The present invention relates to a process and an apparatus for machining a workpiece by means of intermittent electro-erosive discharges applied between the electrode tool and the electrode workpiece of a wire electrode EDM machine. The process and apparatus of the invention permit to considerably improve the precision of the machining.
In wire electrode EDM machines, the electrode tool, in the form of a metallic electrically conductive wire continuously fed axially at a constant speed within the machining zone, is subjected to a displacement in a direction transverse to its longitudinal axis while following a predetermined cutting trajectory or path relative to the workpiece, at a relative speed predetermined as a function of the machining conditions. The trajectory or path, which is programmed as a function of the shape of the part to be obtained, takes into consideration the distance between the longitudinal axis of the wire electrode and the machined surfaces. It has been observed that the forward machining gap, between the leading edge of the wire electrode and the bottom of the cut in the workpiece, is less than the lateral gaps between the wire sides and the opposed wall surfaces of the cut in the workpiece. This is apparently due to the fact that some electro-erosion of the workpiece is effected laterally, simultaneously with the electro-erosion occurring at the leading edge of the wire electrode, as a result of the relatively long duration side machining which is effected between surfaces which are substantially parallel to the direction of feed of the wire electrode relative to the workpiece.
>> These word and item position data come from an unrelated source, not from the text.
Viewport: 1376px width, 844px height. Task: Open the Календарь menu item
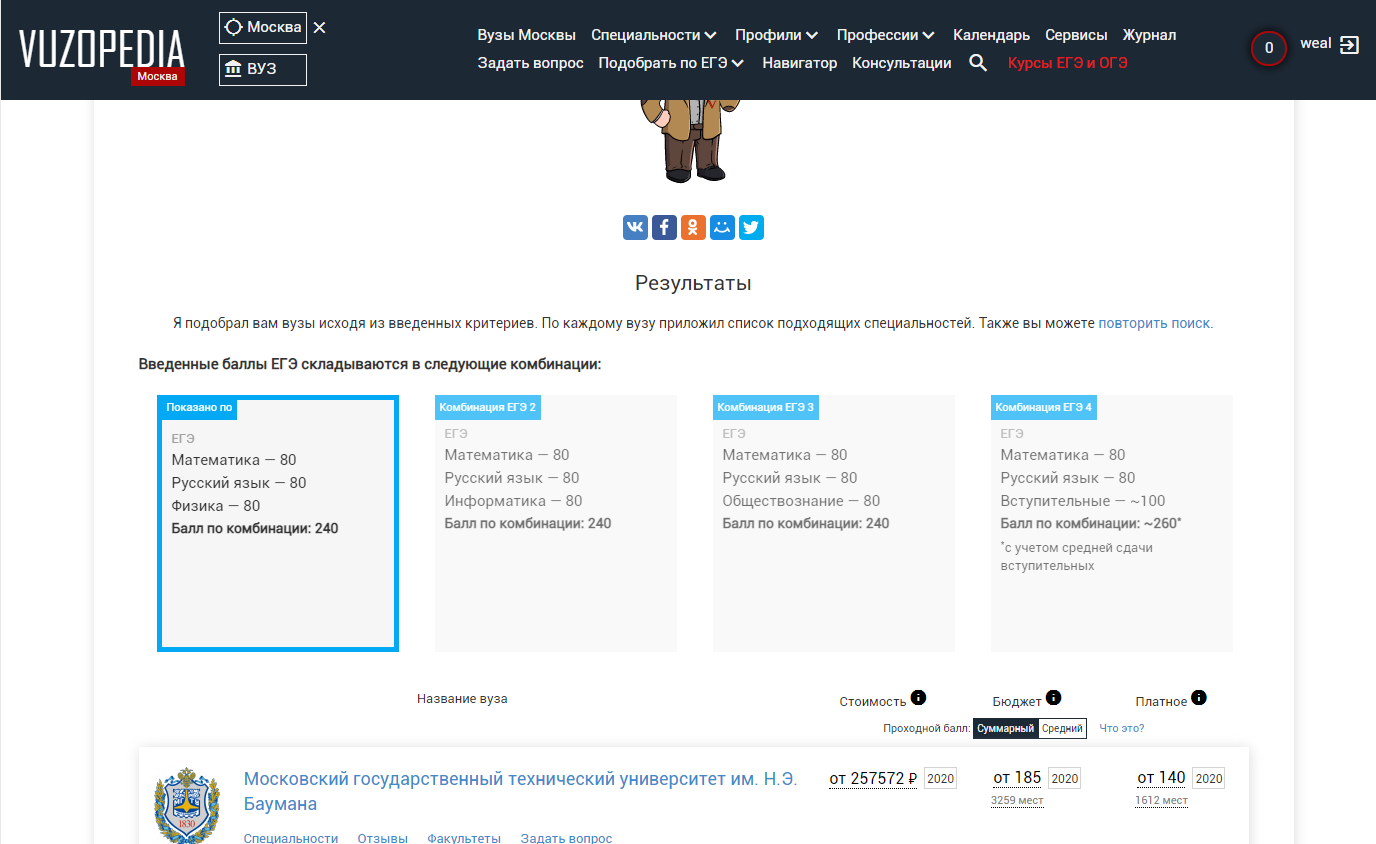(991, 35)
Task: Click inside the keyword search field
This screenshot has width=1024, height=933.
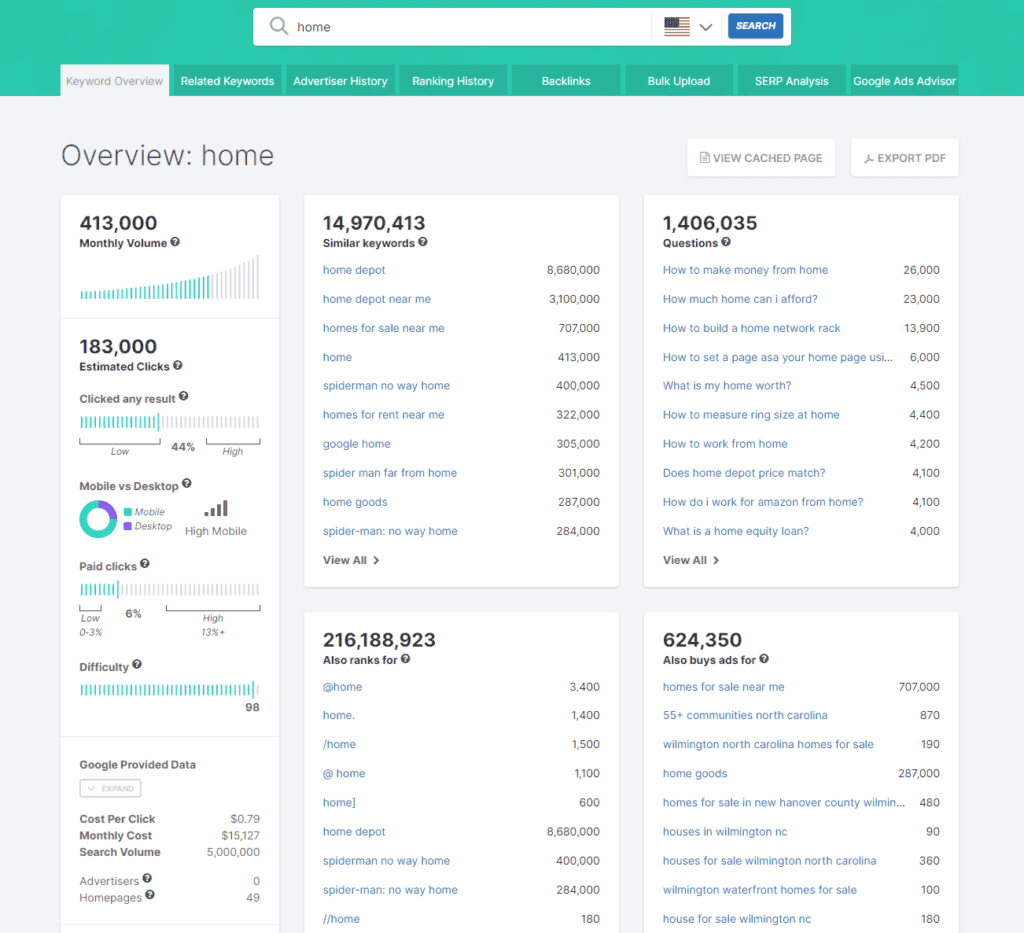Action: coord(450,27)
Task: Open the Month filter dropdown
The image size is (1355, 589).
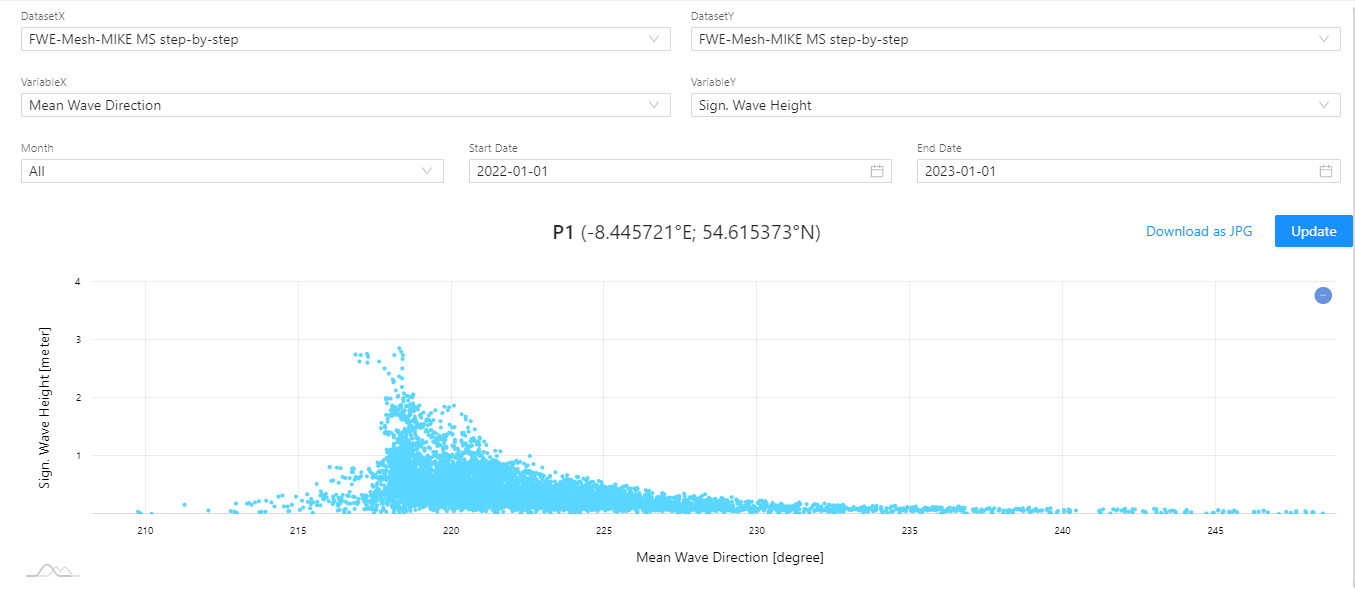Action: [232, 171]
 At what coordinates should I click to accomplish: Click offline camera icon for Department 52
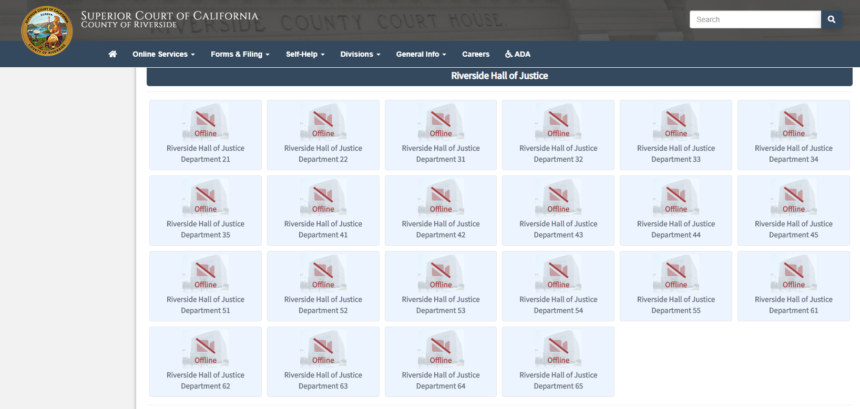point(323,273)
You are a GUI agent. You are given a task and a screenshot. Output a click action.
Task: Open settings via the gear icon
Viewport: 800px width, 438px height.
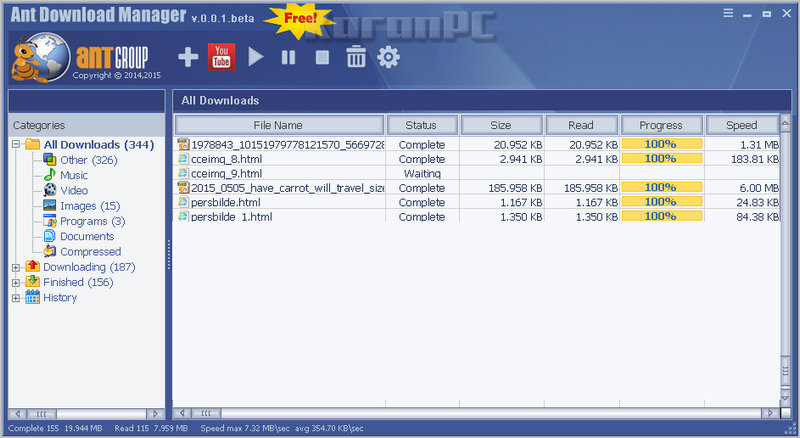pos(388,57)
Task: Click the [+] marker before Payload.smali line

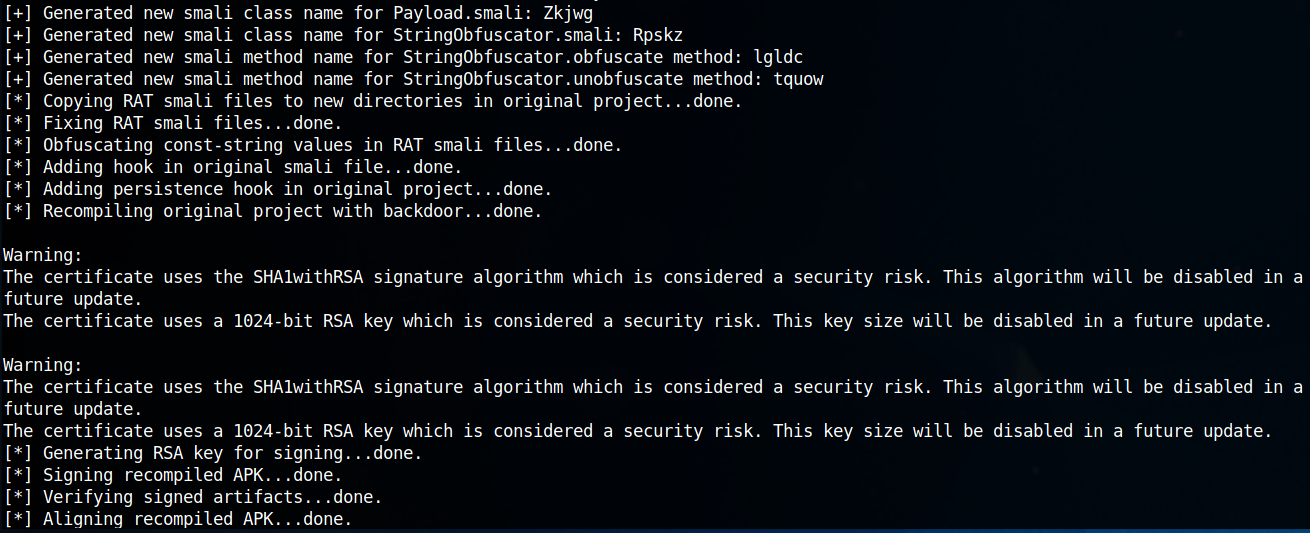Action: (x=18, y=13)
The distance separating the sidewall surfaces of the cut in the workpiece is a function of the diameter of the wire electrode and of the ratio of the speed of translation of the axis of the wire electrode to the feed speed of a tangent to the wire along the direction of advance or feed of the wire into the workpiece. When the wire electrode feed is along a rectilinear path, the ratio is equal to 1 and the axis of the wire is consequently positioned at the center of the distance separating the sidewall surfaces of the machined workpiece. However, when the path is along a curve, the relative speed of displacement of one of the lateral machining gaps increases with respect to the sidewall surfaces on the outside of the curve, and the relative speed of the other lateral machining gap decreases relative to the sidewall surface on the inside of the curve, such that the distance between the axis of the wire and the machined surfaces decreases with respect to the outer surface and increases with respect to the inner surface. There result some errors which affect the machining accuracy.
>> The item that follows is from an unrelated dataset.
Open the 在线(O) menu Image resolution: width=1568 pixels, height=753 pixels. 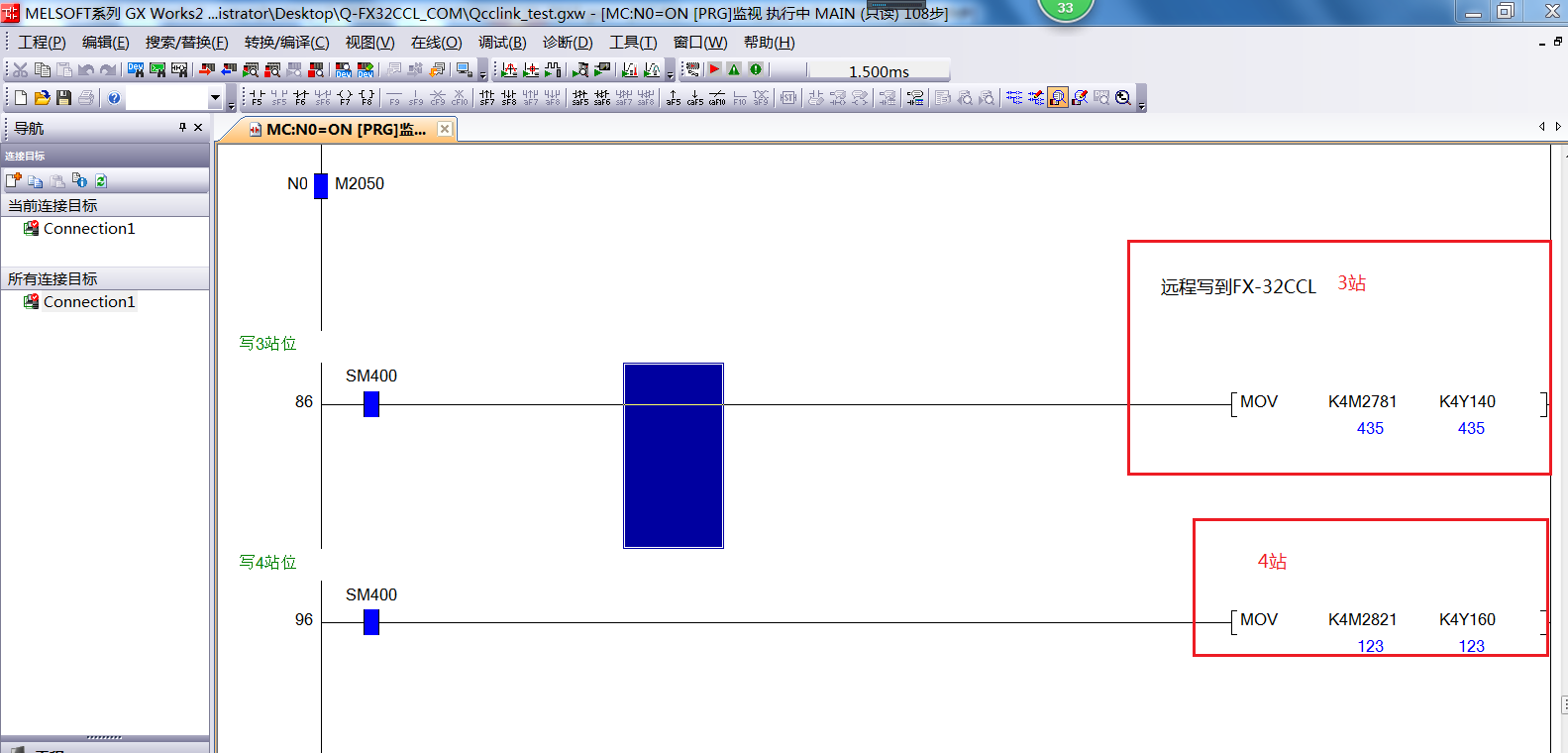pos(436,43)
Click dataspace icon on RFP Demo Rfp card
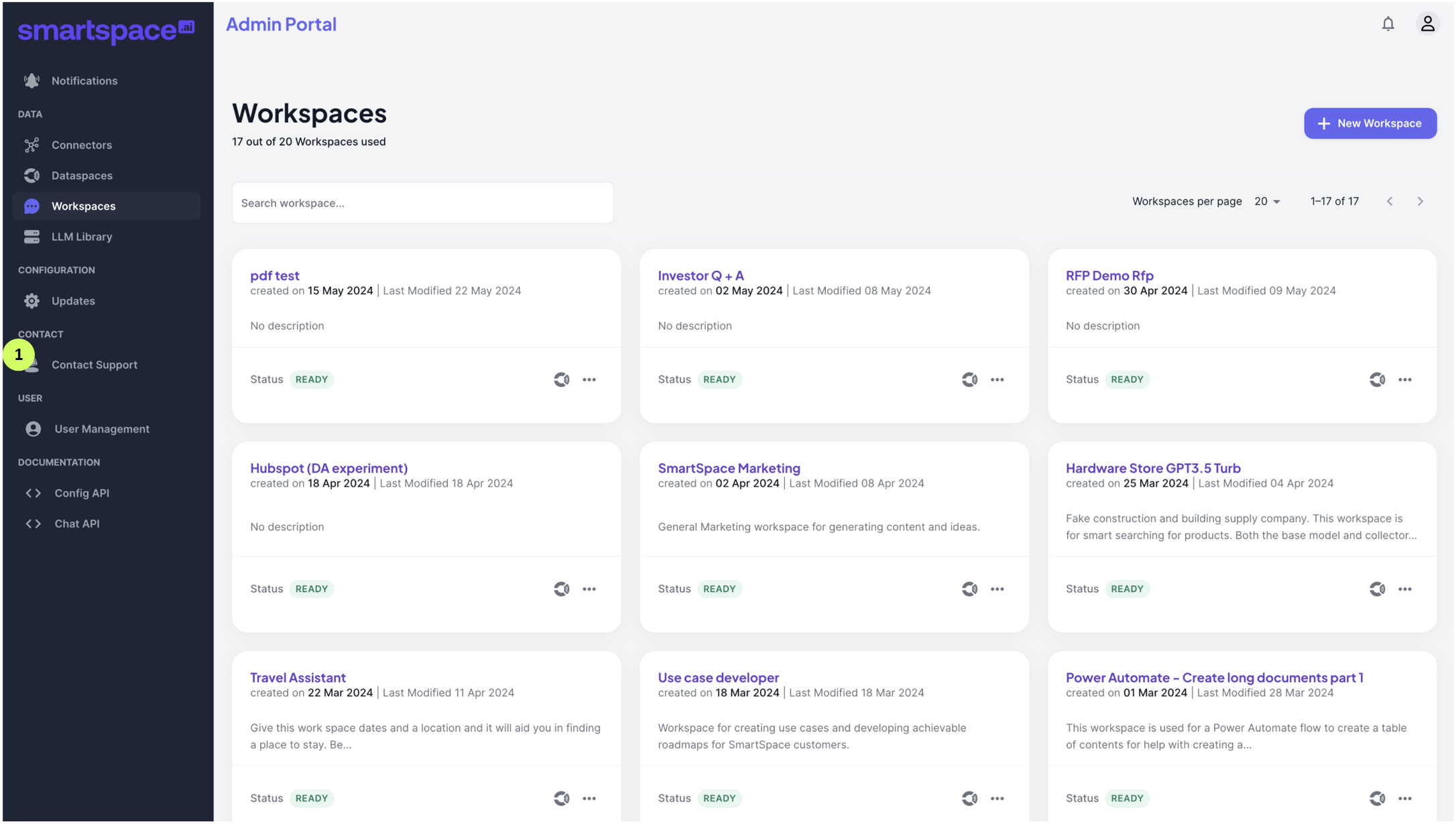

The error is even worse when the cutting path of the wire electrode is along an angular path. Under certain conditions, the lateral machining gap, at the vertex of the angular cut, is about of the same order of magnitude as the leading edge gap, and there results a machining error which may be greater than 10.mu..
The present invention permits to eliminate such a machining error. The present invention provides means for varying the speed of relative displacement between the wire electrode and the workpiece, as a function of the shape of the cutting path, for maintaining constant the distance between the axis of the wire electrode and one of the surfaces of the cut in the workpiece.
The present invention accomplishes its purpose by providing an adaptive control of the speed of feed of a wire electrode in an EDM machine which eliminated practically all the errors between the programmed cutting path of the wire electrode and the configuration of the machined workpiece in the portions of the cutting path effected along substantial curves.
A further advantage of the present invention is to obtain such results by means of a simple and inexpensive arrangement of elements, utilizing the information already present in the programmed cutting path of the wire electrode.